- [Assigned task]:
From the data that follows, copy every line with the string "agent".

- [Data for processing]:
☆ ☆ ☆ ☆

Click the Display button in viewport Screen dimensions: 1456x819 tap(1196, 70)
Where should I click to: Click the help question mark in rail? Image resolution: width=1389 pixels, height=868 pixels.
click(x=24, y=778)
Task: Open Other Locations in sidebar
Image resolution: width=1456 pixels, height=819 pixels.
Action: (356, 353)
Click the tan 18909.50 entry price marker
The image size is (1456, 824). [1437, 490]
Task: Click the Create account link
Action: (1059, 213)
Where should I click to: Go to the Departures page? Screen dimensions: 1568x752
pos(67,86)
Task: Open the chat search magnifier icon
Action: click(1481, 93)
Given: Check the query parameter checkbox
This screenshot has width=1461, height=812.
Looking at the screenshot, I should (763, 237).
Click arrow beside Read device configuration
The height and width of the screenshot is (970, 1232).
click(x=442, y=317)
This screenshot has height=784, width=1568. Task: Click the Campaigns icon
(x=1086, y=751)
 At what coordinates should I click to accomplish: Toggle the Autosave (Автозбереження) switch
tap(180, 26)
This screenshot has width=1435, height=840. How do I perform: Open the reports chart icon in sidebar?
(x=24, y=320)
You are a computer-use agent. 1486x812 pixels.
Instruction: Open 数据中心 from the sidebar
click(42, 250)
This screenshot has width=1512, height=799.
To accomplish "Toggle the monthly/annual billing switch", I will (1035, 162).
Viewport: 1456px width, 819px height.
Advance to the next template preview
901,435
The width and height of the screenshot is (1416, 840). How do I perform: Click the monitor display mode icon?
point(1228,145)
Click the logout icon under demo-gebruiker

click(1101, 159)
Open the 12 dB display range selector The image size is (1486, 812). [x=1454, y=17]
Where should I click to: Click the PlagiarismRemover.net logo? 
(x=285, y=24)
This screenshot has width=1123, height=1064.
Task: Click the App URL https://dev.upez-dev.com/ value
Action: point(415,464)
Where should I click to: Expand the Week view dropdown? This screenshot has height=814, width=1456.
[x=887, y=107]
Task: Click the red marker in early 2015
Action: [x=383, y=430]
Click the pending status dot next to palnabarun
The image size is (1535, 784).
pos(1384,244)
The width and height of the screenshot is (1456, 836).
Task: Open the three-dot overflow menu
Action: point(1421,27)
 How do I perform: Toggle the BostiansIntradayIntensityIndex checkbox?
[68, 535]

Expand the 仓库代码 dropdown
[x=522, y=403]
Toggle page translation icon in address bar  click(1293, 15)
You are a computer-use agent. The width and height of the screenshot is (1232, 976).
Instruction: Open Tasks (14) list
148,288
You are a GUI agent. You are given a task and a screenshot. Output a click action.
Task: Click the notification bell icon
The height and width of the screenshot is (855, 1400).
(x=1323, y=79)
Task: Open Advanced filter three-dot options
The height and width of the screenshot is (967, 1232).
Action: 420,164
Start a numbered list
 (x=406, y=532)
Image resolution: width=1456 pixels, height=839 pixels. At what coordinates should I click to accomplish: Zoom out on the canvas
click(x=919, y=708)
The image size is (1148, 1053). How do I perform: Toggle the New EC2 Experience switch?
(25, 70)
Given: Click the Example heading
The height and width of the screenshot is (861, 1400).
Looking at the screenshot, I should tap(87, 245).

☆ ☆ ☆ ☆

- [Exercise result]:
You are a computer-use agent. 1486x812 pixels.
You are a computer-use agent. The width and height of the screenshot is (1232, 976).
You are a GUI agent. You are given a task and a screenshot. Output a click action.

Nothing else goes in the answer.